§ **Text passage**:
Sitting at a key point on 14th street it seems to knit together the rougher art and cultural history of downtown with the slicker, more commercial stretch to the west. Strolling tourists, rushing New Yorkers, and the homeless trying to catch the attention of both, congregate in and around a square populated with tables overflowing with used books, crates full of puppies and kittens at adopt-a-pet events, acts of public protest, the farmers market, religious groups and, of course, art and artists. The effect is carnivalesque and at first glance it can be hard to tell who is who.

So much of being a New Yorker is about shutting out the images and noise all competing for prominence… the exact opposite task of the tourist, who is trying to drink it all in at once. Sharing space with people whose goals are the exact opposite of yours is a condition of living in an international city.

The value of Art in Odd Places is that it in the midst of that swirl of color and noise it creates moments of interaction through art. It interrupts the roving, scanning eye that moves through the city and changes the landscape—sometimes literally and sometimes metaphorically.

§ **Tasks**:
1. Say whether each statement below agrees with the 14th Street passage. Answer yes or no for each, and quote the words of the passage that decide it.
(a) The square has a farmers market.
(b) The tourist tries to shut out the images and noise.
(c) The more commercial stretch lies to the east of 14th Street.
2. Rewrite the part of the 14th Street passage that opens with the words containing "So much of being" and closes with "an international city.", changing "tourist" to "visitor".

§ **Data excerpts**:
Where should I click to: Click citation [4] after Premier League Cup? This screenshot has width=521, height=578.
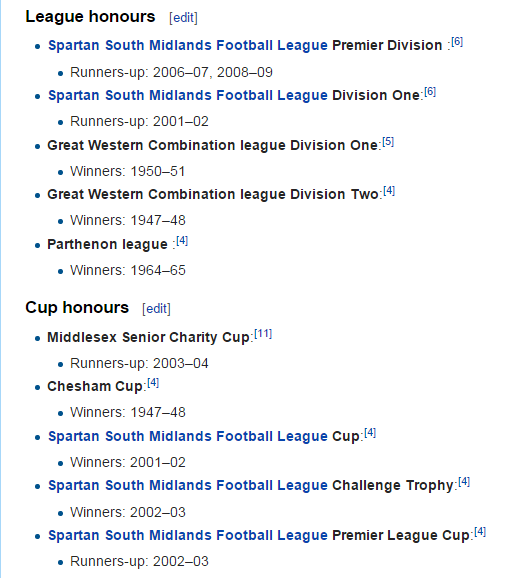tap(480, 532)
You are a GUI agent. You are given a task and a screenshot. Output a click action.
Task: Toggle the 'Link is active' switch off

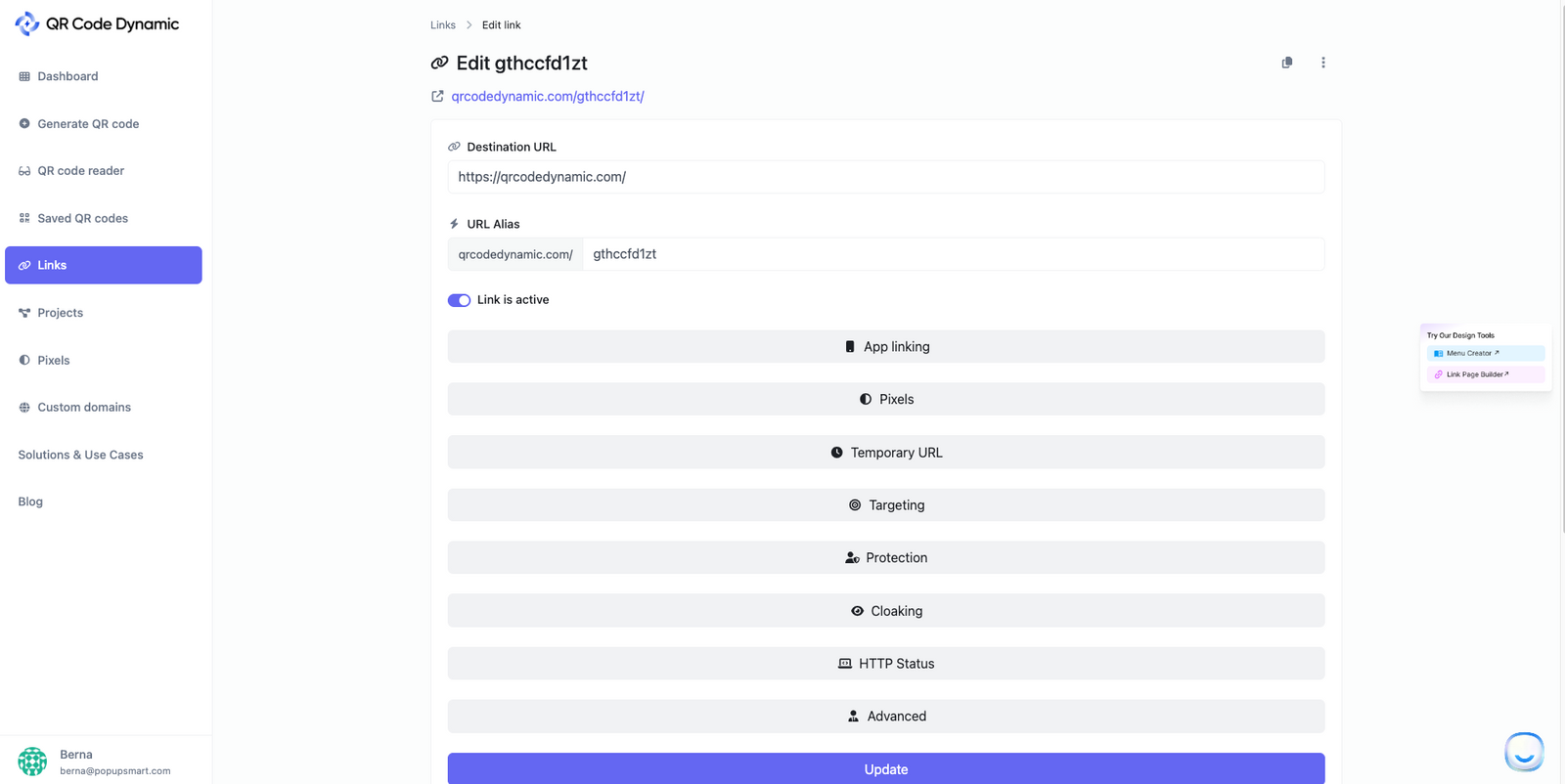(x=459, y=299)
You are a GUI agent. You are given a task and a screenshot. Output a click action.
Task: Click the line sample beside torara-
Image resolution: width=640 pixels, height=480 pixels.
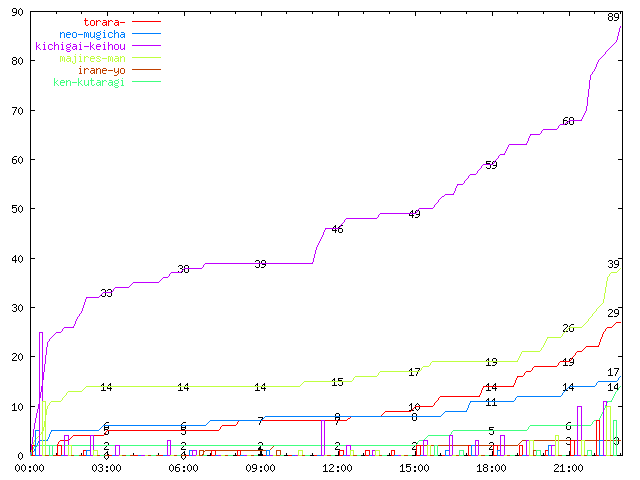(x=145, y=21)
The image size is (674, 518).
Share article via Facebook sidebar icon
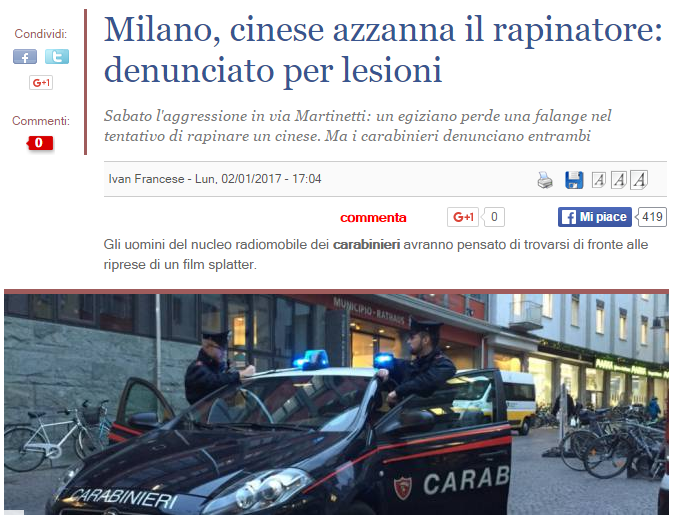(25, 57)
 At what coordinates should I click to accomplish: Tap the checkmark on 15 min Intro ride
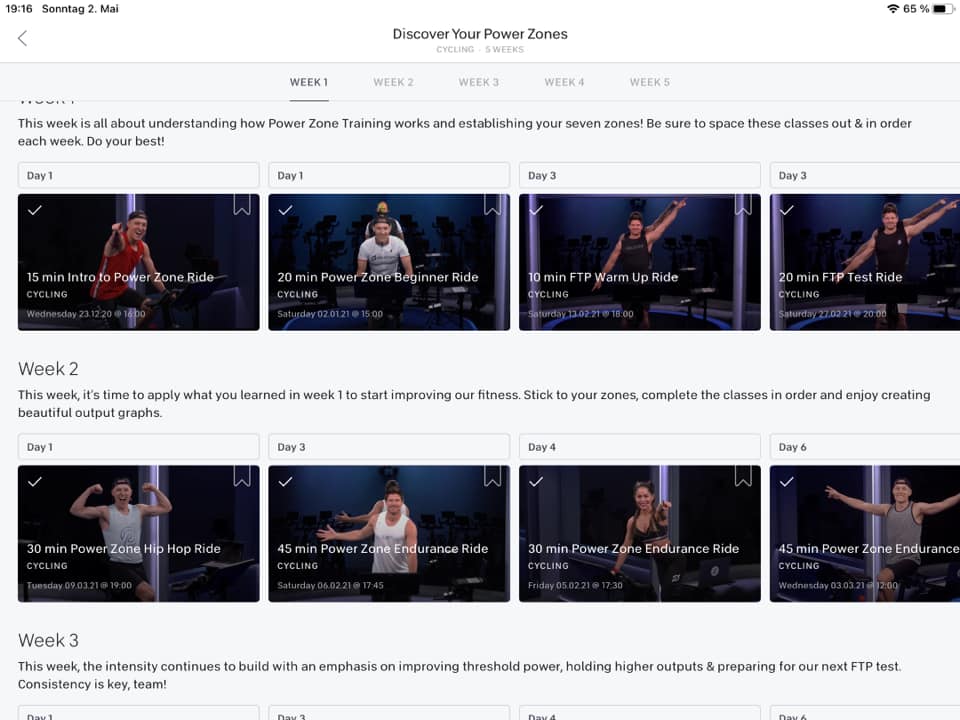click(x=35, y=210)
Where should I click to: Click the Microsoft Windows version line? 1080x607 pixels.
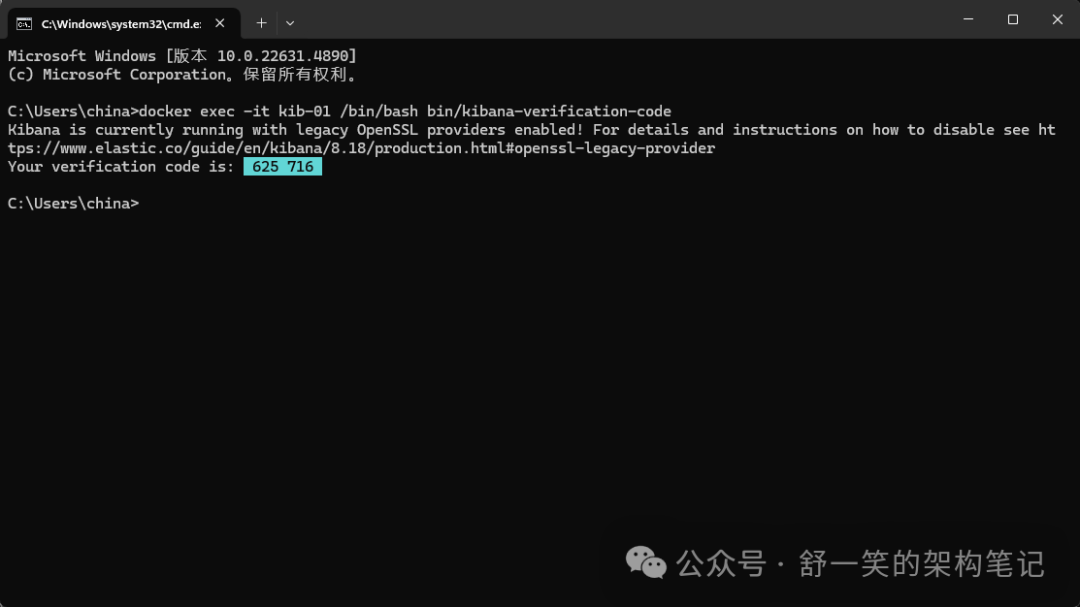[x=183, y=56]
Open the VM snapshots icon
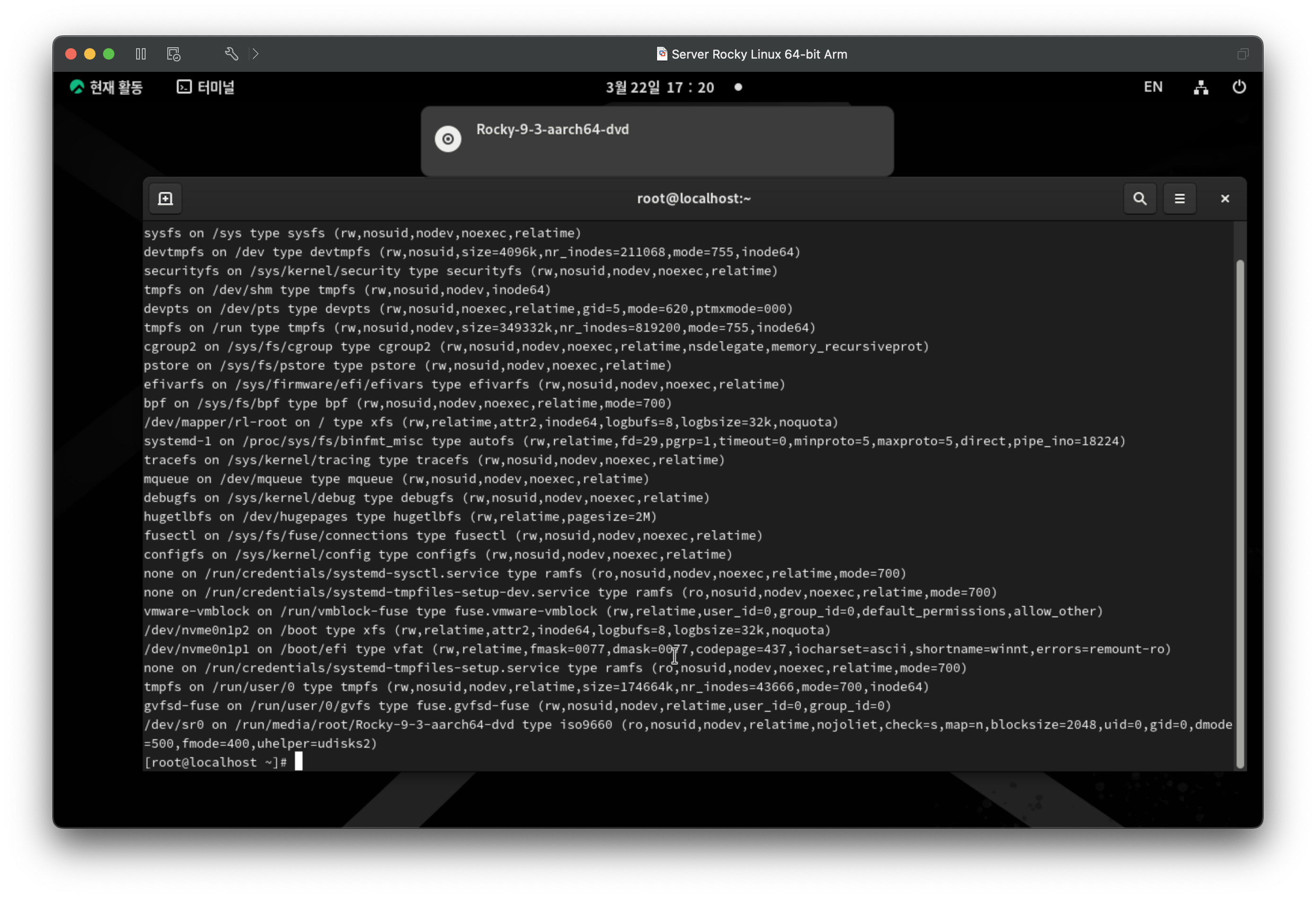The image size is (1316, 898). click(174, 54)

§ **Answers for the tasks**:
1.
(a) Yes: "the farmers market"
(b) No: "the exact opposite task of the tourist, who is trying to drink it all in at once"
(c) No: "the slicker, more commercial stretch to the west"

2.
So much of being a New Yorker is about shutting out the images and noise all competing for prominence… the exact opposite task of the visitor, who is trying to drink it all in at once. Sharing space with people whose goals are the exact opposite of yours is a condition of living in an international city.